EXERCISE DESCRIPTION: Your task is to repeat the records exactly from the line containing "You are a computer-use agent. 688x520 pixels." onward, through the final line.

START RECORDS TO USE

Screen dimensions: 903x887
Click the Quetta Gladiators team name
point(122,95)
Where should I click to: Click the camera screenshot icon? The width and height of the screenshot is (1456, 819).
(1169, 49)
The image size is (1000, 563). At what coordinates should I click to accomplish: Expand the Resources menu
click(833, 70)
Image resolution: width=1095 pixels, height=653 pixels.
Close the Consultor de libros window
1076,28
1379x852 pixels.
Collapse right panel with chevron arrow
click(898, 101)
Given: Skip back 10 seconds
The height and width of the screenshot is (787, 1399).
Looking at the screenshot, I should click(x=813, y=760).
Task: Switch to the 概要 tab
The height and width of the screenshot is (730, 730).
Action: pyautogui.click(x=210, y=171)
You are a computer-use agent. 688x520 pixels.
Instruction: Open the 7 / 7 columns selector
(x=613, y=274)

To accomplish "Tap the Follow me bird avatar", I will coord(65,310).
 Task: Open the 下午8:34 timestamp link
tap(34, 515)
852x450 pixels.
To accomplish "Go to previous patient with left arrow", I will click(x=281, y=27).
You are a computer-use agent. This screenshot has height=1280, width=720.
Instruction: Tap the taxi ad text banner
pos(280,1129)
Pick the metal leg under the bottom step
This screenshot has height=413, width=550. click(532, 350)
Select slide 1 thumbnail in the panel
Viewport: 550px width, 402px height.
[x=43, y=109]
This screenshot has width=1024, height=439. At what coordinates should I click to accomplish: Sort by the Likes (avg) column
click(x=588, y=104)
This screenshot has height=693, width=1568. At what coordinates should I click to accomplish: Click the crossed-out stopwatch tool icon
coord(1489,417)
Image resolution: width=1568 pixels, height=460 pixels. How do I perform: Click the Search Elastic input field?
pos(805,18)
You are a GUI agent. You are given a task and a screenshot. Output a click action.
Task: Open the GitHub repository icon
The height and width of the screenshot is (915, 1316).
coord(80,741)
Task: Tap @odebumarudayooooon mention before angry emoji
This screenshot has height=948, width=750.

END RECORDS TO USE

SOLUTION FOR THIS PROBLEM:
You are a computer-use agent. 688x520 pixels.
Instruction: Open the 7 / 7 columns selector
(x=613, y=274)

To accomplish "Tap the Follow me bird avatar", I will coord(65,310).
 Task: Open the 下午8:34 timestamp link
tap(34, 515)
852x450 pixels.
To accomplish "Go to previous patient with left arrow", I will click(x=281, y=27).
You are a computer-use agent. This screenshot has height=1280, width=720.
Instruction: Tap the taxi ad text banner
pos(280,1129)
Pick the metal leg under the bottom step
This screenshot has height=413, width=550. click(532, 350)
Select slide 1 thumbnail in the panel
Viewport: 550px width, 402px height.
[x=43, y=109]
This screenshot has width=1024, height=439. At what coordinates should I click to accomplish: Sort by the Likes (avg) column
click(x=588, y=104)
This screenshot has height=693, width=1568. At what coordinates should I click to accomplish: Click the crossed-out stopwatch tool icon
coord(1489,417)
Image resolution: width=1568 pixels, height=460 pixels. How do I perform: Click the Search Elastic input field?
pos(805,18)
You are a GUI agent. You are given a task and a screenshot. Output a click action.
Task: Open the GitHub repository icon
The height and width of the screenshot is (915, 1316).
coord(80,741)
Task: Tap @odebumarudayooooon mention before angry emoji
This screenshot has height=948, width=750.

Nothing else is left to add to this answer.